_Bloc de texte:_
※ ※ ※
Faillites, rachats et fusions ont jalonné l'année. Le groupe Magnard s'est adjoint Vuibert. Le Lombard a été rattaché à Dargaud, qui a acquis les éditions Blake et Mortimer. Bernard Barrault a vendu sa société à Flammarion. Arnette a repris Medsi, Lamarre a acquis Doin, Adam Biro a été racheté par Adès (groupe Musidisc), Messidor par Scandédition, Ramsay par Michel Lafon, EPA par Denis Jacob et Editeuris, Delachaux et Niestlé par la Camif. First a également été repris, tandis que Lierre et Coudrier était déclaré en cessation de paiement, et les Éditions ouvrières, placées sous administration judiciaire. Parmi les diffuseurs, Stendhal a été racheté par Delpha, et EA-Diff. a déposé son bilan.
※ ※ ※
_Données enregistrées:_
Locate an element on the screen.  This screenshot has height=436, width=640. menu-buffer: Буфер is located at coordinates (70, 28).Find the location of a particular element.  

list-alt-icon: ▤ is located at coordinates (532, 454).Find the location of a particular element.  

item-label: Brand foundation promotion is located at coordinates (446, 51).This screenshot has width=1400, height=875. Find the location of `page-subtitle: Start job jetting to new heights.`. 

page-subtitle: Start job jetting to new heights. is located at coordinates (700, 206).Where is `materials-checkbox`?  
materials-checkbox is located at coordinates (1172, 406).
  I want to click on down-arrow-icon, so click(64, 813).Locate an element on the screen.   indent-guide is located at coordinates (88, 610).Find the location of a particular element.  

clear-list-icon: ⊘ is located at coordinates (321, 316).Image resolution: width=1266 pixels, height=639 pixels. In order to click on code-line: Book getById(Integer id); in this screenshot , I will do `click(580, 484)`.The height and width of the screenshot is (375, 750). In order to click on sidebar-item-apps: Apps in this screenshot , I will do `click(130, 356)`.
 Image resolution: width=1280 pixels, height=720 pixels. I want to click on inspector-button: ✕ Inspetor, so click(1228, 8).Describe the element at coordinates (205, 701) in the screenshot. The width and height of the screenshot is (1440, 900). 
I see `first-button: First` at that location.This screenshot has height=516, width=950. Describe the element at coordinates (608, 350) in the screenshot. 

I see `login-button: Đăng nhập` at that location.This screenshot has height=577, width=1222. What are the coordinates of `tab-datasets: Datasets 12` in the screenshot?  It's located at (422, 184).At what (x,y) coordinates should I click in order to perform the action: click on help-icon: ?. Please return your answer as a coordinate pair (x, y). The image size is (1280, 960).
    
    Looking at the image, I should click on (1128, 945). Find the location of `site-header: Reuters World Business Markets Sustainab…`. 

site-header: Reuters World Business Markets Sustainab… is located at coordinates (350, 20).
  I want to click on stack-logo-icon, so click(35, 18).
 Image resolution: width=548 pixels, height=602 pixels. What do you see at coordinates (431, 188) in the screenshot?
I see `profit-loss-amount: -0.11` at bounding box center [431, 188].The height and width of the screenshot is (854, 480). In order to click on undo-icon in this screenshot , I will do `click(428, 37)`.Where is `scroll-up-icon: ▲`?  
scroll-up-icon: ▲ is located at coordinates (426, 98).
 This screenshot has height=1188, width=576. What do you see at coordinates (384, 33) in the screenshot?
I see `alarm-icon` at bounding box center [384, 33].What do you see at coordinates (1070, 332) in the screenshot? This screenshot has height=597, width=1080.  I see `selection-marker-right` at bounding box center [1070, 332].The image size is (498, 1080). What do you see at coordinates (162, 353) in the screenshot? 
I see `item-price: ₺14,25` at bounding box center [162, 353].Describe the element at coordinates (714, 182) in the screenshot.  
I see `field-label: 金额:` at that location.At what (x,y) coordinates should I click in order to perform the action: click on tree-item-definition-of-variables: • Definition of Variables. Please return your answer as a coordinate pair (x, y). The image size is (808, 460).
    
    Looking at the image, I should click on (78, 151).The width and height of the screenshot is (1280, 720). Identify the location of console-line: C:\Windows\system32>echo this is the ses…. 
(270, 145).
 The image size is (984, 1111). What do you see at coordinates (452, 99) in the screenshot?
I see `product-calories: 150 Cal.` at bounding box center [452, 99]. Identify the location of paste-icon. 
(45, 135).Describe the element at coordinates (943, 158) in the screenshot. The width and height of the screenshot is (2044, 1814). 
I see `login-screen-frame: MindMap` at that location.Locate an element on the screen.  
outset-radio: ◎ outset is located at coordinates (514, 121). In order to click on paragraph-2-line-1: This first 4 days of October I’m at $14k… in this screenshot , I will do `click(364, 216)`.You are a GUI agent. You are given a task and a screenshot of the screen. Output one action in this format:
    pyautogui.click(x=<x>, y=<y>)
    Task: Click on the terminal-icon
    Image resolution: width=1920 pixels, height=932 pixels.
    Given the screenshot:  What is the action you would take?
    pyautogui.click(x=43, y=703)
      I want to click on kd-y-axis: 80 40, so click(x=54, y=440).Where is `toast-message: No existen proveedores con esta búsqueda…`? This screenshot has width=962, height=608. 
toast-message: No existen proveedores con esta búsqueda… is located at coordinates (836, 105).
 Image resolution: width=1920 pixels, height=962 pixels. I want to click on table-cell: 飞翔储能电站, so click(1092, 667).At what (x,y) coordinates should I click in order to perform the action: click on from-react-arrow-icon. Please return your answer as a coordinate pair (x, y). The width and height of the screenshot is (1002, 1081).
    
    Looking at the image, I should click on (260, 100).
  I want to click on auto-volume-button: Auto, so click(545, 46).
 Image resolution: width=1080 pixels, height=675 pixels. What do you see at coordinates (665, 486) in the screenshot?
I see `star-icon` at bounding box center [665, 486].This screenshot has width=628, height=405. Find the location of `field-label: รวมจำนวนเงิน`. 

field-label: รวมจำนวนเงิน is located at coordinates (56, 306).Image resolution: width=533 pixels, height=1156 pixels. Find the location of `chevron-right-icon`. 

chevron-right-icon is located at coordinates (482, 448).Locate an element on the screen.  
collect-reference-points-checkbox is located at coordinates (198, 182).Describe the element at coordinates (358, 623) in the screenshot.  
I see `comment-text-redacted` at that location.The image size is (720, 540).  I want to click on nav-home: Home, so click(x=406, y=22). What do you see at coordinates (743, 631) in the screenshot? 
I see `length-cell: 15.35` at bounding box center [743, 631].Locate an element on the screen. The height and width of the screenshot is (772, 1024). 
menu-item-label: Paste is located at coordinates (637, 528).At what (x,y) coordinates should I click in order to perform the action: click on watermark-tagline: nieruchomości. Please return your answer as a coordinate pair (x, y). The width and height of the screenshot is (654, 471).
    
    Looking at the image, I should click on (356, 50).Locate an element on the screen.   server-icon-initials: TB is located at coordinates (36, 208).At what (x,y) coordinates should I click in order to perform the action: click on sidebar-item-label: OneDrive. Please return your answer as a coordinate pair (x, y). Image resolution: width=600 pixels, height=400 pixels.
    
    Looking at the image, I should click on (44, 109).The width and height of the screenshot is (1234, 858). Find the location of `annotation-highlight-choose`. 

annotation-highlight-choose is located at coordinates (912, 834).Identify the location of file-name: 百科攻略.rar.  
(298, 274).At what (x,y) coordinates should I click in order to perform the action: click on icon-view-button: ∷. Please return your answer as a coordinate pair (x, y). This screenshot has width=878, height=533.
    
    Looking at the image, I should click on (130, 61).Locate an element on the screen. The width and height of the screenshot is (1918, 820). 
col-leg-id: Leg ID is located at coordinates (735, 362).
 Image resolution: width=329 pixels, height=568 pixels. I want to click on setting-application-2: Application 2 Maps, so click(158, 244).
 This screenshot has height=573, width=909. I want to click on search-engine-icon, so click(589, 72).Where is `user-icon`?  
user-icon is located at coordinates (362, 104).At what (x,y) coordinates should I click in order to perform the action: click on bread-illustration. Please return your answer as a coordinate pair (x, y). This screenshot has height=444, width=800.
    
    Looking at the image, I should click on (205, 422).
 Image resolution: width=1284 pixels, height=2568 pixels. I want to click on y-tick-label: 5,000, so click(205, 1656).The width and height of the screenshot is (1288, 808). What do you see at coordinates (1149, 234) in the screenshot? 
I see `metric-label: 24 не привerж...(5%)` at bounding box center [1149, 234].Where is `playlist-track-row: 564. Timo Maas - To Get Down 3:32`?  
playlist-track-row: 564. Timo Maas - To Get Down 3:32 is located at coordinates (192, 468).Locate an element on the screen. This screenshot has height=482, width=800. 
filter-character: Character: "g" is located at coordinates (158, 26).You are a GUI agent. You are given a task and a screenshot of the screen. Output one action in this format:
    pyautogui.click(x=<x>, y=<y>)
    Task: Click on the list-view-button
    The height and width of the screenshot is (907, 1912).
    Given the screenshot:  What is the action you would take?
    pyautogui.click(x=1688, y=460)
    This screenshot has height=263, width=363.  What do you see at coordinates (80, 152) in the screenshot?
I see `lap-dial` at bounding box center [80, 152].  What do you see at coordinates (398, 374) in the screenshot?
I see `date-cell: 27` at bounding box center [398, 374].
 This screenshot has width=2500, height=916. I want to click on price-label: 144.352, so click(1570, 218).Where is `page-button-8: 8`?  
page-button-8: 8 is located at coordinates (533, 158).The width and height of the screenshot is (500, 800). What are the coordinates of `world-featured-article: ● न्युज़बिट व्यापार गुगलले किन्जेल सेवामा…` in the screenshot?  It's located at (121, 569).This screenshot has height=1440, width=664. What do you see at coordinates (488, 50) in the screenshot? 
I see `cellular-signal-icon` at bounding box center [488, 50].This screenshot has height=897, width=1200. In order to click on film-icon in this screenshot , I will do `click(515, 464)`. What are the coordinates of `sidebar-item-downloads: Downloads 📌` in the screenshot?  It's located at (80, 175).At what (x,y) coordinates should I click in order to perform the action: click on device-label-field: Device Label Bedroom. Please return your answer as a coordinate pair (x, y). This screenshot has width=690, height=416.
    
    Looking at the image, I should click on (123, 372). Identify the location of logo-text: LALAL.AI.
※ ※ ※
_Consigne 1:_
Répondez aux questions suivantes à partir du texte sur les rachats dans l'édition, une réponse par ligne :
(a) Quelle maison le groupe Magnard s'est-il adjointe ?
(b) Qui a racheté Ramsay ?
(c) Quel diffuseur a déposé son bilan ?
_Consigne 2:_ Modifiez le passage du texte sur les rachats dans l'édition qui commence par les mots « Faillites, rachats et » et se termine par « déposé son bilan. », en y remplaçant « Flammarion » par « Gallimard ».
_Consigne 3:_ Prolongez le texte sur les rachats dans l'édition en reprenant après sa dernière phrase.

_Réponse attendue 1:_
(a) Vuibert
(b) Michel Lafon
(c) EA-Diff.

_Réponse attendue 2:_
Faillites, rachats et fusions ont jalonné l'année. Le groupe Magnard s'est adjoint Vuibert. Le Lombard a été rattaché à Dargaud, qui a acquis les éditions Blake et Mortimer. Bernard Barrault a vendu sa société à Gallimard. Arnette a repris Medsi, Lamarre a acquis Doin, Adam Biro a été racheté par Adès (groupe Musidisc), Messidor par Scandédition, Ramsay par Michel Lafon, EPA par Denis Jacob et Editeuris, Delachaux et Niestlé par la Camif. First a également été repris, tandis que Lierre et Coudrier était déclaré en cessation de paiement, et les Éditions ouvrières, placées sous administration judiciaire. Parmi les diffuseurs, Stendhal a été racheté par Delpha, et EA-Diff. a déposé son bilan.

_Réponse attendue 3:_
Distribution

L'édition a aussi eu à souffrir de l'échec relatif de la réforme du transport du livre. La nouvelle plate-forme Servilivre, constituée à la fin du printemps à l'initiative des éditeurs et des libraires qui souhaitaient améliorer les délais de livraison et en diminuer les coûts, n'a pas donné jusqu'à présent les résultats escomptés.